- **FRAGMENTO DE PÁGINA**
········

Julio Aumente (que viera la luz en Córdoba el 29 de octubre de 1921 y falleció en 2006) es el tercer miembro del grupo Cántico del que en el presente año conmemoramos su centenario. Abogado, genealogista, refinado esteta y experto en antigüedades, cosmopolita y afincado en su madurez en Madrid, desde sus primeros libros, como sus otros compañeros de grupo, comienza haciendo a su ciudad eje y centro de su poesía.

No sólo la amistad, no sólo una serie de experiencias y sensibilidades comunes, no sólo unas mismas preferencias literarias -históricas como el cultismo gongorino, y coetáneas como Vicente Aleixandre y Luis Cernuda-, junto a la síntesis de lo religioso-litúrgico y lo clásico-pagano en sus versos unifican a esta pléyade cordobesa, sino, ante todo, su amor por la ciudad y su noble pasado histórico-monumental, que les asalta a cada paso desde sus primeros años; ése va a ser el rasgo común y la savia nutricia que aglutinará estas personales estéticas concomitantes por la amistad y unas vivencias análogas, y Córdoba con su ilustre y prestigiosa historia, hecha viva piedra urbana y mármol vivencial, más también la Córdoba íntima de sus callejas y sus barrios, será no sólo el común paisaje de sus vidas y sus versos sino un decisivo protagonista de la mayor parte de sus obras.

········

- **HAZ LO SIGUIENTE**
Prosigue el fragmento sobre Julio Aumente y el grupo Cántico a partir de su última oración.

- **DATOS SIN PROCESAR**
········

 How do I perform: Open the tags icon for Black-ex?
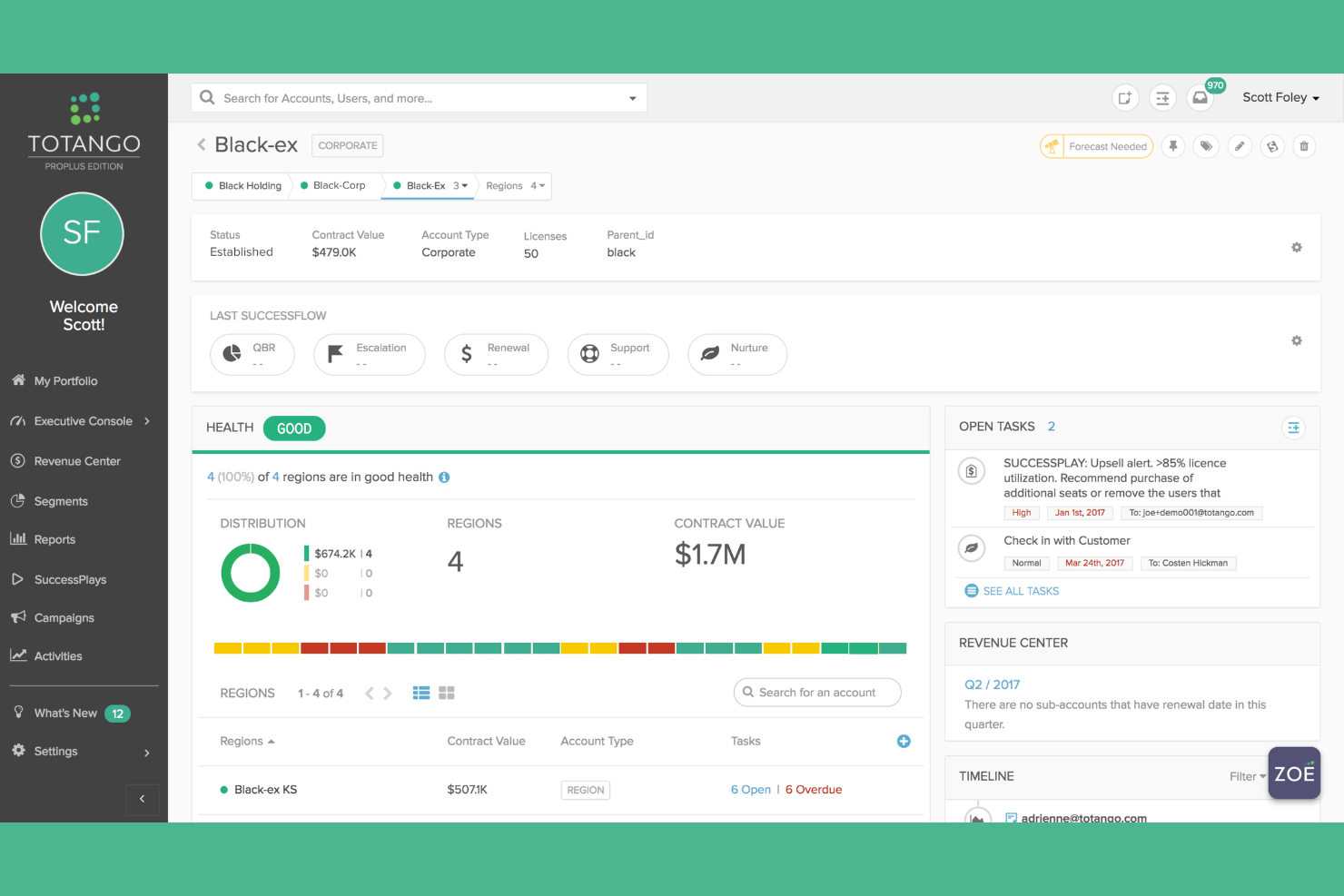1206,146
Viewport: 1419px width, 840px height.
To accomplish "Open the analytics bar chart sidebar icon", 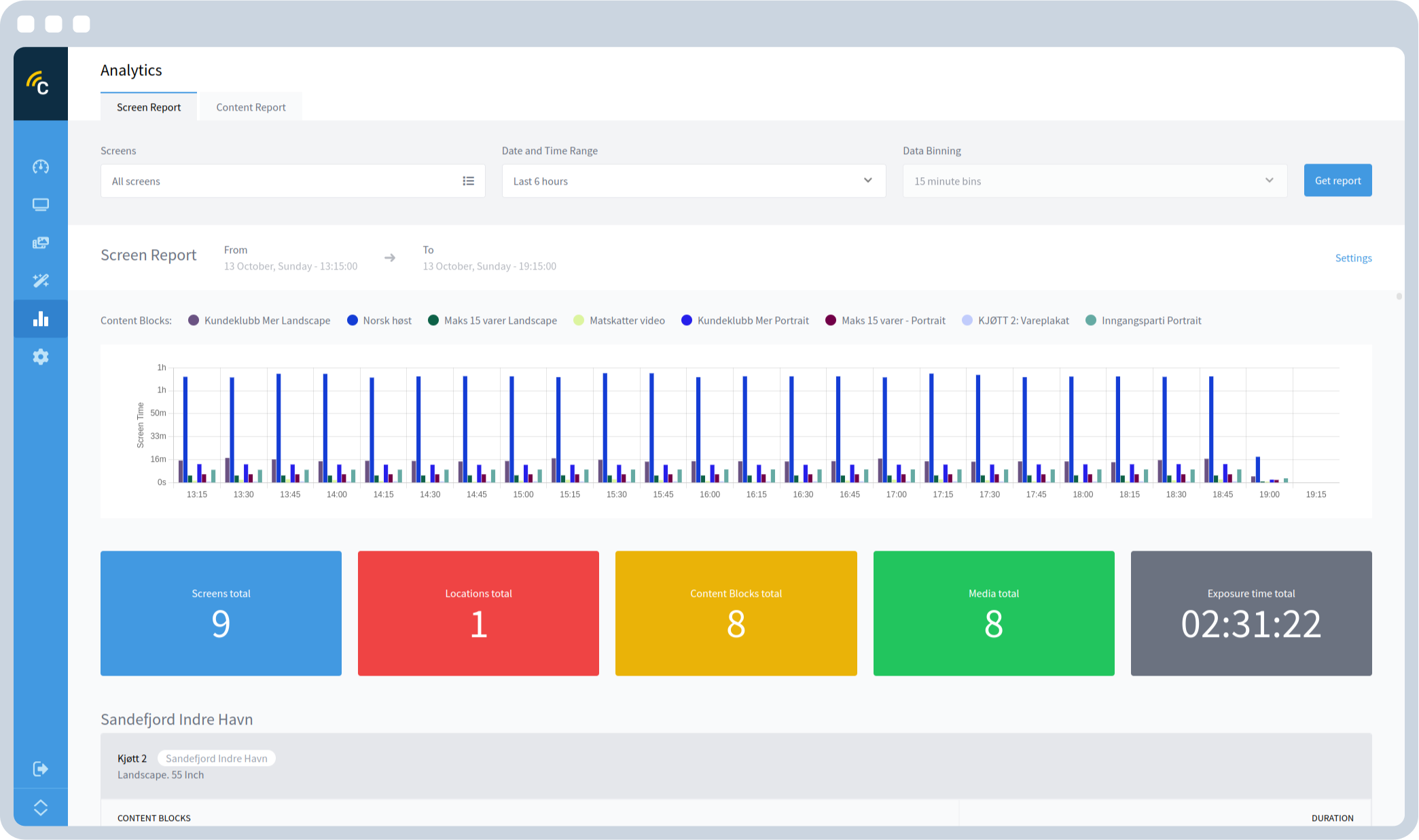I will click(x=41, y=318).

········

- **RESULTADO DEL EJERCICIO**
Buena prueba de ello, con su irremediable melancolía elegíaca por el irrecuperable tiempo que pasa y la imposibilidad de conciliar realidad y deseo, son sus iniciales poemarios El aire que no vuelve (1955) y Los silencios (1958), publicados en Adonáis. Un constitutivo sentimiento melancólico ante lo efímero del placer y la belleza, un congénito esteticismo, un absoluto dominio de la forma y un brillante lenguaje engastado de metáforas de filiación gongorina y neomodernista serán distintivos de estos poemas en los que el latido de la ciudad se presiente en la mayoría de sus versos. Pero Aumente no es un poeta profesional, y una vez publicados estos libros, ante el desdeñoso silencio crítico mayoritario que recibe la estética del grupo, como la mayoría de ellos, decepcionado, desiste de sus aficiones literarias, dedicándose plenamente a vivir su vida, al margen de lirismos de juventud, desde un hedonismo insobornable.

Etapa intermedia

En 1958, pues, Aumente deja de publicar y casi de escribir hasta 1982, pero el redescubrimiento de Cántico por parte de la joven generación del 70 supone un considerable reactivo para su indolente y desdeñoso apartamiento de la poesía, sumado a la insistente invitación a tomar de nuevo la pluma por parte de su joven amigo y admirador Luis Antonio de Villena. Publica entonces su nuevo libro-miscelánea Por la pendiente oscura, y en él agavilla una serie de poemas, algunos muy extensos, escritos entre 1947 y 1965.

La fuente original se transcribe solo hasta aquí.